The raw data 如下:[@chengLSTMText2020]

The dataset contains an arbitrary index, title, text, and the corresponding label.

import pandas as pd
from sklearn.model_selection import train_test_split

raw_data_path = './Data/news.csv'
destination_folder = './Data'

train_test_ratio = 0.10
train_valid_ratio = 0.80

first_n_words = 200

def trim_string(x):
    x = x.split(maxsplit=first_n_words)
    x = ' '.join(x[:first_n_words])
    return x

For preprocessing, 使用 Pandas and Sklearn 分為 train/valid/test csv files.
我們使用 trim_string function which will be used to cut each sentence to the first first_n_words words (e.g. 200).
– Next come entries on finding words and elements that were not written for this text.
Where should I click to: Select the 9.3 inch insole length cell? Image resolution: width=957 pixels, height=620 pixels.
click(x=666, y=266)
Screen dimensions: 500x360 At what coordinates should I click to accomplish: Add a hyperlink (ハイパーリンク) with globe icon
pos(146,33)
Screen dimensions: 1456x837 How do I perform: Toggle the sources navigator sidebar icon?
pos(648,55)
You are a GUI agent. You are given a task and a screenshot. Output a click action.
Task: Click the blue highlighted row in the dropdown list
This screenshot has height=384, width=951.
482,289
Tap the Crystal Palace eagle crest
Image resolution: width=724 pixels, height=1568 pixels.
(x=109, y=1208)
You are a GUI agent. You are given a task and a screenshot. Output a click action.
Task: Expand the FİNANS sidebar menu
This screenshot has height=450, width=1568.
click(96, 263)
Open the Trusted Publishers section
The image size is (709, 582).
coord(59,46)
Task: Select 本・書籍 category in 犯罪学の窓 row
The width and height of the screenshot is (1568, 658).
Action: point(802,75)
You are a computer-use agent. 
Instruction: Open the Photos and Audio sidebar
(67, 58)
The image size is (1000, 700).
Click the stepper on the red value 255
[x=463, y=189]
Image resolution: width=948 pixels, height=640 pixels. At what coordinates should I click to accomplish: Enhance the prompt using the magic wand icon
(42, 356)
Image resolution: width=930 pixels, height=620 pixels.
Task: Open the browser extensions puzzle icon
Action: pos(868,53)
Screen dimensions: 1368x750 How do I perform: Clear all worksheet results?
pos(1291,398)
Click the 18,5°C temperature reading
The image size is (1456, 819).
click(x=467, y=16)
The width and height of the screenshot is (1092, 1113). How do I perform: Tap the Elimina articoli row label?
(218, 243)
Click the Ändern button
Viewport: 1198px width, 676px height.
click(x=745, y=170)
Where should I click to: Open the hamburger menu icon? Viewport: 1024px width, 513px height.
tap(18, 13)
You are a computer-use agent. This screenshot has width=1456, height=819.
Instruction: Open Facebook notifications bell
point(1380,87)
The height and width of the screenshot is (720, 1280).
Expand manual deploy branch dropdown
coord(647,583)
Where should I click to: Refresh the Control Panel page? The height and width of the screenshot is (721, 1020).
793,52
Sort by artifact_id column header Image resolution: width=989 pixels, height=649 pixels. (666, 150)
Trimming the samples in a dataset is not necessary but it enables faster training for heavier models and is normally enough to predict the outcome.

# Read raw data
df_raw = pd.read_csv(raw_data_path)

# Prepare columns
df_raw['label'] = (df_raw['label'] == 'FAKE').astype('int')
df_raw['titletext'] = df_raw['title'] + ". " + df_raw['text']
df_raw = df_raw.reindex(columns=['label', 'title', 'text', 'titletext'])

# Drop rows with empty text
df_raw.drop( df_raw[df_raw.text.str.len() < 5].index, inplace=True)

# Trim text and titletext to first_n_words
df_raw['text'] = df_raw['text'].apply(trim_string)
df_raw['titletext'] = df_raw['titletext'].apply(trim_string) 

# Split according to label
df_real = df_raw[df_raw['label'] == 0]
df_fake = df_raw[df_raw['label'] == 1]

# Train-test split
df_real_full_train, df_real_test = train_test_split(df_real, train_size = train_test_ratio, random_state = 1)
df_fake_full_train, df_fake_test = train_test_split(df_fake, train_size = train_test_ratio, random_state = 1)

# Train-valid split
df_real_train, df_real_valid = train_test_split(df_real_full_train, train_size = train_valid_ratio, random_state = 1)
df_fake_train, df_fake_valid = train_test_split(df_fake_full_train, train_size = train_valid_ratio, random_state = 1)

# Concatenate splits of different labels
df_train = pd.concat([df_real_train, df_fake_train], ignore_index=True, sort=False)
df_valid = pd.concat([df_real_valid, df_fake_valid], ignore_index=True, sort=False)
df_test = pd.concat([df_real_test, df_fake_test], ignore_index=True, sort=False)

# Write preprocessed data
df_train.to_csv(destination_folder + '/train.csv', index=False)
df_valid.to_csv(destination_folder + '/valid.csv', index=False)
df_test.to_csv(destination_folder + '/test.csv', index=False)

Step 2: Libraries

We import Pytorch for model construction, torchText for loading data, matplotlib for plotting, and sklearn for evaluation.

Step 3: Load Dataset and Tokenizing

參考 [@chengBERTText2020]

tokenizer是一個將純文本轉換為編碼的過程,該過程不涉及將詞轉換成為詞向量,僅僅是對純文本進行分詞,並且添加[MASK]、[SEP]、[CLS] 等等標記,然後將這些詞轉換為字典索引。

如上例所示,[CLS] 一般會被放在輸入序列的最前面,而 zero padding 在之前的 Transformer 文章裡已經有非常詳細的介紹。[MASK] token 一般在 fine-tuning 或是 feature extraction 時不會用到,這邊只是為了展示預訓練階段的克漏字任務才使用的。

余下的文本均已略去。